Watermelons are a summertime treat enjoyed by young and old alike. There is nothing quite as refreshing as a cool slice of watermelon in the hot summer days of July and August. In addition to tasting great, watermelons are a leading source of lycopene (commonly found in tomatoes), in addition to being a very good source of vitamin A and C.
When to Plant
Because watermelons require a long, warm growing season, their best production in the United States occurs in the South and Southwest regions, where there is ample growing time and warm weather. Home gardeners in cooler regions can usually do fairly well with watermelons if they start seed indoors a month or more ahead of planting outdoors, but the vines need consistently warm days and nights to thrive. Watermelons need at least 80-100 consecutive days of very warm summer temperatures, at least 80 degrees Fahrenheit. Watermelons also prefer warm nights, above 70 degrees Fahrenheit is preferred. Watermelons are a warm-season crop, very tender to frost and light freezes. Plan an average of 2-6 plants per person. Watermelons generally take up enormous space, and should not be considered for the small vegetable garden. There are compact varieties that produce tasty and prolific fruits.
To get a head start on the long growing season, start plants indoors 4 to 5 weeks before outdoor planting time. The soil must be warm and the weather settled with warm days and nights, as the plants are sensitive to cooler weather. If nights are cool, use hot caps to protect the plants. Melons can be sown directly outside, but some gardeners report better germination with pre-sprouted seeds.
How to Plant
If you start melons indoors, use individual cells or peat pots, not flats, as the roots are too succulent to divide. When you direct sow, plant 2-3 seeds in a hill and then thin the appropriate spacing, depending on whether you train them on a trellis or let them spread on the ground.
◆ ◆ ◆ ◆ ◆ ◆ ◆
Copy the watermelon text from "To get a head" to "on the ground.", changing "hot caps" to "row covers". The data after this point has no connection to the watermelon text.

▶ [Dataset records]:
◆ ◆ ◆ ◆ ◆ ◆ ◆
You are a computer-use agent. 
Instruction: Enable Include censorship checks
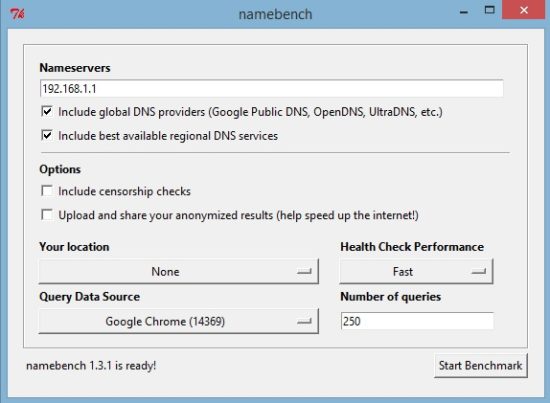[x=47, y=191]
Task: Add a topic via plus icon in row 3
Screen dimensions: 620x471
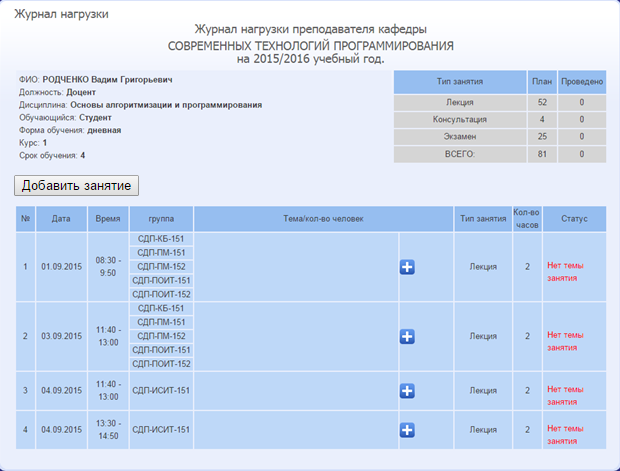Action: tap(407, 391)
◆ ◆ ◆ ◆ ◆ ◆ ◆
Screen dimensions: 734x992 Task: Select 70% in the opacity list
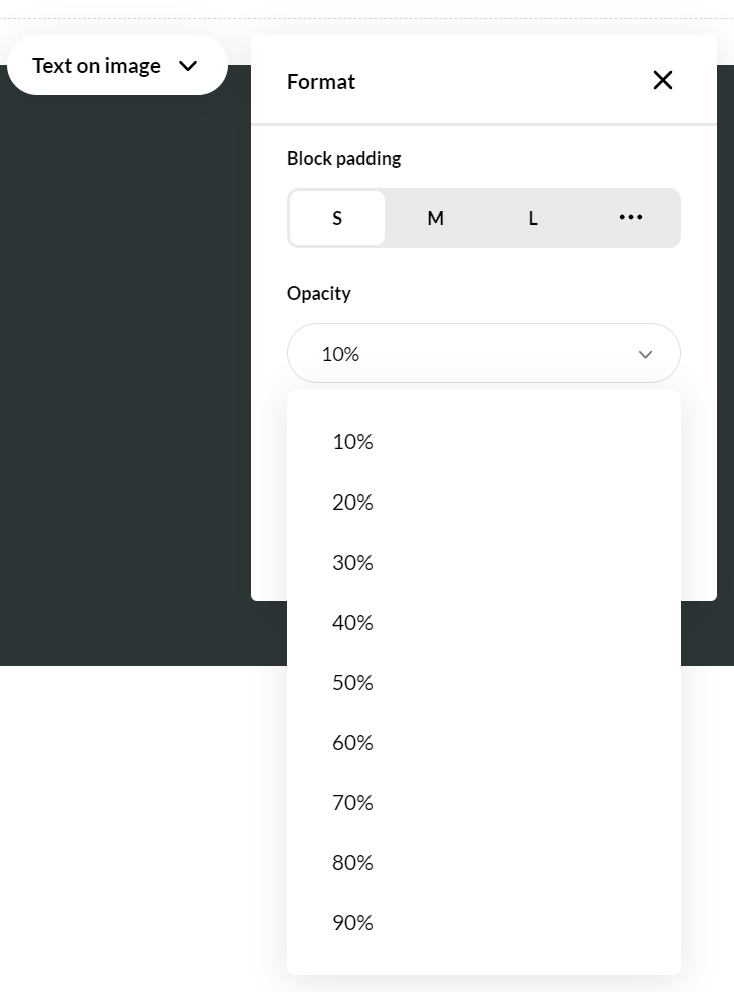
◆ ◆ ◆ ◆ ◆ ◆ ◆
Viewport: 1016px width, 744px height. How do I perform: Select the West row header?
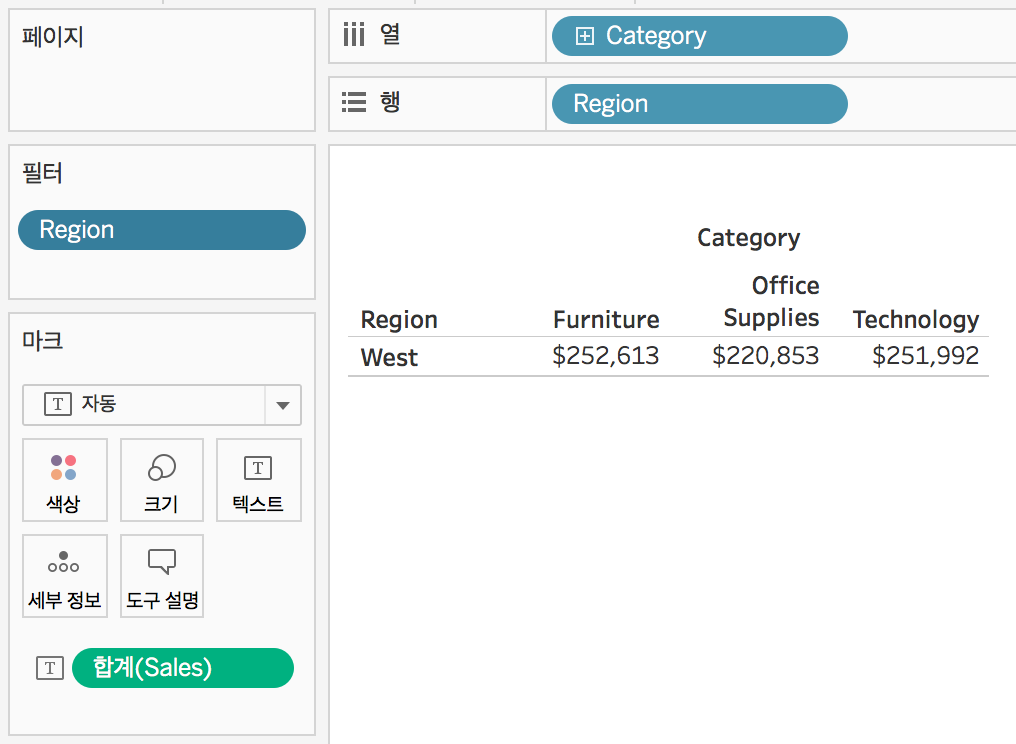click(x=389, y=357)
◆ ◆ ◆ ◆ ◆ ◆ ◆
▶ [Task output]:
To get a head start on the long growing season, start plants indoors 4 to 5 weeks before outdoor planting time. The soil must be warm and the weather settled with warm days and nights, as the plants are sensitive to cooler weather. If nights are cool, use row covers to protect the plants. Melons can be sown directly outside, but some gardeners report better germination with pre-sprouted seeds.
How to Plant
If you start melons indoors, use individual cells or peat pots, not flats, as the roots are too succulent to divide. When you direct sow, plant 2-3 seeds in a hill and then thin the appropriate spacing, depending on whether you train them on a trellis or let them spread on the ground.